How is Dekko different to other communication platforms?

Dekko is designed as a business-oriented solution, that provides secure file sharing, secure document approval, secure mail/chat and secure video conferencing as a single, web-based platform. End-to-end encryption means even Dekko can never read your data, and we don’t want to. Dekko relies on engineering solutions to provide privacy – not anonymity or secrecy. Dekko combines the security of popular privacy tools and the functionality of commonly used sharing tools in a package that is easy to implement, use and manage, providing a solution that is suitable for highly sensitive communication, content sharing and document approval.
Security is also managed completely transparently to users and administrators. ​ Dekko automatically handles all key management during registration and sharing and user are never required to opt in to security, nor are they able to opt out. Sharing securely on Dekko is very straightforward – users simply log in and send a message or file and no steps are required to secure any content.

How are my communications secured?

Every message, document and video conference on Dekko is secured with multiple layers of encryption and can only be read by the sender and the receiver, no one else. No information on the server or in transit can be used to decrypt and read the data. Even the creators of Dekko and administrators of a system using Dekko Secure cannot see user's data, since the user’s password is itself encrypted. ​

• There are no ‘back doors’ or master encryption keys; these only introduce vulnerabilities.

What infrastructure do you store user data on, and where?

DekkoVault uses Microsoft Azure Sydney and Melbourne regions to run the Dekko application and store user data in a HA configuration. DekkoLynx Conference media is handled on Oracle in Sydney.

Is Dekko safe? Has it been independently verified?

Enex TestLab performs regular independent claims testing on Dekko. Please contact us to obtain our latest report.

Do you support 2FA?

Yes! For regular Dekko accounts, 2FA is performed using the TOTP standard, meaning apps like Microsoft Authenticator, Google Authenticator or open source alternatives can be used. Azure Active Directory accounts can also utilise MFA during the log in procedure based on the parent organisation’s security policies.
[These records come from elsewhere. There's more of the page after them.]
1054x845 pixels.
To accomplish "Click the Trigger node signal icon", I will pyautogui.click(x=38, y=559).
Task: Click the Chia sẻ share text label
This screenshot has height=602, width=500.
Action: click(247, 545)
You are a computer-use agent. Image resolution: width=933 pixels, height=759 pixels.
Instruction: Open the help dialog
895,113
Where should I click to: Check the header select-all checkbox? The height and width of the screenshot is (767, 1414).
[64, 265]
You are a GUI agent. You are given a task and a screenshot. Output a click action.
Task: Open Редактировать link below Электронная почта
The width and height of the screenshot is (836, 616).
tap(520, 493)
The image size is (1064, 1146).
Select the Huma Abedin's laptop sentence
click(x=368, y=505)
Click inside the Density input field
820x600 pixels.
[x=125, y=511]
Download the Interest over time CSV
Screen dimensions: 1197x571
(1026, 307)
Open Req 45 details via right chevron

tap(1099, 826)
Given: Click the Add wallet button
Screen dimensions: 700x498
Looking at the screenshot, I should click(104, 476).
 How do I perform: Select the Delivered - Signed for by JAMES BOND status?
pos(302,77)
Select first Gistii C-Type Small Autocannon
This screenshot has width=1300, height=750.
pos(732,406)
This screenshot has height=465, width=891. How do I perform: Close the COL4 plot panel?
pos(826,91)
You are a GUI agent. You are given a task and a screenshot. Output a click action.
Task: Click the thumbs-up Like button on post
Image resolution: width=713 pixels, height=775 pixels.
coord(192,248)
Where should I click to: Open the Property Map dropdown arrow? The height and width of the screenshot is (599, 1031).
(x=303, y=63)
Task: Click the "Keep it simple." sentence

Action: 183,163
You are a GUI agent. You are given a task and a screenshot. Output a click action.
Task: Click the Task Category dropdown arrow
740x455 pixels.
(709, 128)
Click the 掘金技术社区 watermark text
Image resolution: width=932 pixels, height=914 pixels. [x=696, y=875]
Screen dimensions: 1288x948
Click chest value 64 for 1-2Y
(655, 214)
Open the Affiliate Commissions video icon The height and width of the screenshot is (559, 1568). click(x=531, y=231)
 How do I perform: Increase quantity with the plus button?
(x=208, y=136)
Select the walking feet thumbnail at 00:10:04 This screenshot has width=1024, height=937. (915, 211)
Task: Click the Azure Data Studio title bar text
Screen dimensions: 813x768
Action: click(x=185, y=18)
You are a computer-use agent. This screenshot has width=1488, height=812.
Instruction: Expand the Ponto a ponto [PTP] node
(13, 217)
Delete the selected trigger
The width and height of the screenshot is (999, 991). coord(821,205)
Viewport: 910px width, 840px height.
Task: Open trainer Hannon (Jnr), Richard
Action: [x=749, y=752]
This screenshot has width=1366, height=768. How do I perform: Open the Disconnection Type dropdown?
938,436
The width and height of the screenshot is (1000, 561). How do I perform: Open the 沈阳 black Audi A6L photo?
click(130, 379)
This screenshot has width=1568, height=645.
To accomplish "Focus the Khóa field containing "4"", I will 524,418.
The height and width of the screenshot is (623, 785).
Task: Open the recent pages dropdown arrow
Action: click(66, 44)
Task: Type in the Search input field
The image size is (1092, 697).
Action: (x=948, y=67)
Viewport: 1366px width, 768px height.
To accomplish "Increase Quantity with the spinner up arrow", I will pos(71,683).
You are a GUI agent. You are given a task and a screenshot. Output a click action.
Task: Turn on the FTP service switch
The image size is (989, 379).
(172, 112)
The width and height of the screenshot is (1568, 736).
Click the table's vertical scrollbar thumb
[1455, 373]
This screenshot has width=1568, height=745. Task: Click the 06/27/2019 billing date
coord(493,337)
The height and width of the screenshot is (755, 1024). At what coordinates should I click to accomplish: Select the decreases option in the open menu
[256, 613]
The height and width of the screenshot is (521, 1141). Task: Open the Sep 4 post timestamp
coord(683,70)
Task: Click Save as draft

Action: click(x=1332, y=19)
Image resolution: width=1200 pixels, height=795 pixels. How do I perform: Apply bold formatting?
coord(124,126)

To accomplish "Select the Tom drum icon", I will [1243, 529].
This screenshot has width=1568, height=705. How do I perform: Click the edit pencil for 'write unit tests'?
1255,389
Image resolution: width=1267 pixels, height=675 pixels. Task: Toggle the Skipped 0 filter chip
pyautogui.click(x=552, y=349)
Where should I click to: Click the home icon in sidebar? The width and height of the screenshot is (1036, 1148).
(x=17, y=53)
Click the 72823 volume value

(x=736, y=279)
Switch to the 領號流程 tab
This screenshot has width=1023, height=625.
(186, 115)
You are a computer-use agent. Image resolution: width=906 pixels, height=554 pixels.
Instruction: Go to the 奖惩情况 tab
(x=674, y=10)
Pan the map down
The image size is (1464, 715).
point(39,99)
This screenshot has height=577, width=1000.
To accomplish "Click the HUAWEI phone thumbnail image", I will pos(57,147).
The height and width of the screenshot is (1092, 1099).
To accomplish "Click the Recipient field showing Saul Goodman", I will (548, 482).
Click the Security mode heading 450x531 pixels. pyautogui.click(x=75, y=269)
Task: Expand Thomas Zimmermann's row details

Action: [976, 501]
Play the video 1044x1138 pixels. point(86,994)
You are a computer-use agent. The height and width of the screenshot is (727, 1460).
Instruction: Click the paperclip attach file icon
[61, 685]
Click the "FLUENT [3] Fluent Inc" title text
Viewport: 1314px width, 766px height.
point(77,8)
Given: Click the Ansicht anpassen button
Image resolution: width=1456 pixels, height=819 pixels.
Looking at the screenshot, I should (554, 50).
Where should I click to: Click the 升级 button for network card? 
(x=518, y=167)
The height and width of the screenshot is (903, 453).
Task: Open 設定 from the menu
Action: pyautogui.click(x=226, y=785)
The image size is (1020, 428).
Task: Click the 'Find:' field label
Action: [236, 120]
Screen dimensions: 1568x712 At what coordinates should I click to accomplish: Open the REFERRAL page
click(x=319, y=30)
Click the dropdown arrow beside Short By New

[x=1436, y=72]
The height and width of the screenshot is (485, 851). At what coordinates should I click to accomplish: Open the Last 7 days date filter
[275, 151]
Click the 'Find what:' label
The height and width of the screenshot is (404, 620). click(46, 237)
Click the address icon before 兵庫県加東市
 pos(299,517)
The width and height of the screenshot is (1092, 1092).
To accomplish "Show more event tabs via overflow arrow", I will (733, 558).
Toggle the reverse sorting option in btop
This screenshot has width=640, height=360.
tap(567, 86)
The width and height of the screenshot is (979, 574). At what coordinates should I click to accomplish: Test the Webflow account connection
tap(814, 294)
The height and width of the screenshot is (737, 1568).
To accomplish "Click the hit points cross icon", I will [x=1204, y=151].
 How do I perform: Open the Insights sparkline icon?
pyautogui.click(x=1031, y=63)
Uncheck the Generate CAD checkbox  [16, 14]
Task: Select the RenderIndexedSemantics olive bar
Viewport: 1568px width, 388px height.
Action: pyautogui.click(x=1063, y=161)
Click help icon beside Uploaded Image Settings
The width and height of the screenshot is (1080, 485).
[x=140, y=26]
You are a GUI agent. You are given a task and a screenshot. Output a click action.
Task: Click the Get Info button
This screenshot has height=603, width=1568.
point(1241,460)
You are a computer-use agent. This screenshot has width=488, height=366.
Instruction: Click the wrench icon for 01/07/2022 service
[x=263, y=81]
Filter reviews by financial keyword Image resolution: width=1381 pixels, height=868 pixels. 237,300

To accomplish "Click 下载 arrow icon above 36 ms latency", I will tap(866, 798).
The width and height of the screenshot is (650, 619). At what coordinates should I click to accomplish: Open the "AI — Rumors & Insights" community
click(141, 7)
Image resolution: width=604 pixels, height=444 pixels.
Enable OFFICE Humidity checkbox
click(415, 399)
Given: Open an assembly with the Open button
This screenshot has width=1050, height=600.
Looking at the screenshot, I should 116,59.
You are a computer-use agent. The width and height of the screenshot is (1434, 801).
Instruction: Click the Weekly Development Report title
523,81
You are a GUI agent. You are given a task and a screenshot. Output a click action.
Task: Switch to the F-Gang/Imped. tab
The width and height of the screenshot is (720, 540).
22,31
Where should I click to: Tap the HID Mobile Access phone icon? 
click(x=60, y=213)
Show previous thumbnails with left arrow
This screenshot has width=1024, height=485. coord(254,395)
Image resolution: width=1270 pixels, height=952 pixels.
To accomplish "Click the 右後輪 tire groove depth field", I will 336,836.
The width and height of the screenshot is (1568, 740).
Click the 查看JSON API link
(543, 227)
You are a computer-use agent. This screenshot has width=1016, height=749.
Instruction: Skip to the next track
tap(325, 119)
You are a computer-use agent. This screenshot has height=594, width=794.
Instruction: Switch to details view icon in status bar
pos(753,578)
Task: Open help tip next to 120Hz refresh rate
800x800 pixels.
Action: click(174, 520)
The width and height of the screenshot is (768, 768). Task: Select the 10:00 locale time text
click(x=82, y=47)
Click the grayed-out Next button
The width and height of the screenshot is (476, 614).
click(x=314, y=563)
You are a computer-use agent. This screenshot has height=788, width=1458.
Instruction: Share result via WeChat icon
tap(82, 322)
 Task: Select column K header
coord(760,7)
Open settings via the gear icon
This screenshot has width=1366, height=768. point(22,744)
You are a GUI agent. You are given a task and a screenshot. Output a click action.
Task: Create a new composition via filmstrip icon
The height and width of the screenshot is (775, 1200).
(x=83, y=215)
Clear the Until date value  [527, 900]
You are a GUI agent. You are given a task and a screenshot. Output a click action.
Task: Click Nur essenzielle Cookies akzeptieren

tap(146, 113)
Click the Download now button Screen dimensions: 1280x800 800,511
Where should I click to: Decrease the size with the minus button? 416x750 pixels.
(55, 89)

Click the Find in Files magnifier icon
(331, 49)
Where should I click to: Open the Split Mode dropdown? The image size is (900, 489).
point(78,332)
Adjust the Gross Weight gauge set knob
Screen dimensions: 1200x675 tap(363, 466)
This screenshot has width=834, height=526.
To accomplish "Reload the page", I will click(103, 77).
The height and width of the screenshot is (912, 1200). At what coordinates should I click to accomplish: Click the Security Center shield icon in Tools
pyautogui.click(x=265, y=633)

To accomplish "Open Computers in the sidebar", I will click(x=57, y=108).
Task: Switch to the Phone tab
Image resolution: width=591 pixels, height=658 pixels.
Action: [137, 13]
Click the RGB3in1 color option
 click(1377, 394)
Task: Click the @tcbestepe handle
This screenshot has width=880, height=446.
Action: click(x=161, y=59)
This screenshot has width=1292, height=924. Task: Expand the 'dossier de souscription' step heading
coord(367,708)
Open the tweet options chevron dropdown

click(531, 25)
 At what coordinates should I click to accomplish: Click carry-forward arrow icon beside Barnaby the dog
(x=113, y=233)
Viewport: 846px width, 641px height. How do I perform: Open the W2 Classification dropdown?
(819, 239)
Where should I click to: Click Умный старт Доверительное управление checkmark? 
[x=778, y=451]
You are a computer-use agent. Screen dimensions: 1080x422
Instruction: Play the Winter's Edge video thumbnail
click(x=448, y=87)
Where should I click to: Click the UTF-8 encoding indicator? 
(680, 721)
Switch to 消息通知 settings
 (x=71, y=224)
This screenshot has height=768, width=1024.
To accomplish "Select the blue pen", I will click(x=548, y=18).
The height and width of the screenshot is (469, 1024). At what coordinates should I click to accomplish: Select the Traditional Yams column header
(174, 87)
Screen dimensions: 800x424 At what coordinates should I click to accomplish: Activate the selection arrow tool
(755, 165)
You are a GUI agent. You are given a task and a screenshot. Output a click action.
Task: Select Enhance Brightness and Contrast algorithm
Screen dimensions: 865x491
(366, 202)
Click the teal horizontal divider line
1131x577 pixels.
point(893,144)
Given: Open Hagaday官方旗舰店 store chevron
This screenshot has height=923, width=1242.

AAD can also specifically target Dekko for MFA, as well as other Conditional Access controls.

What is left on my device after logging out?

Locally, Dekko only stores what you are working on or what is cached during your session unencrypted. After you log out, your private key no longer exists and any data left on your device is useless. The tenancy tool can also be used set session expiry times.

What about my communications are secured? What information does Dekko log?

Dekko does not encrypt everything. Developed primarily as a business solution, Dekko is a privacy tool; it is not an anonymity tool. Without any action required other than pressing ‘send’, Dekko secures the following using end-to-end encryption:

• File names

How are accounts secured?

Accounts are secured by your password, which Dekko does not (and can not) know. Your public and private keys are generated during registration, and your private key is encrypted using your password before it is sent to our servers. Passwords are hashed and salted before they are sent to our servers.

How do you authenticate users at sign up?

By default, all accounts must perform an email verification before they are able to log in for the first time. The tenancy tool can be used to enforce all invitees in tenancy DekkoHUBs to also perform an SMS verification.

How do you delete data?

When data and accounts are deleted, two things happen. First, the keys for all data subject to deletion are deleted. Following that, this encrypted data is overwritten with garbage data.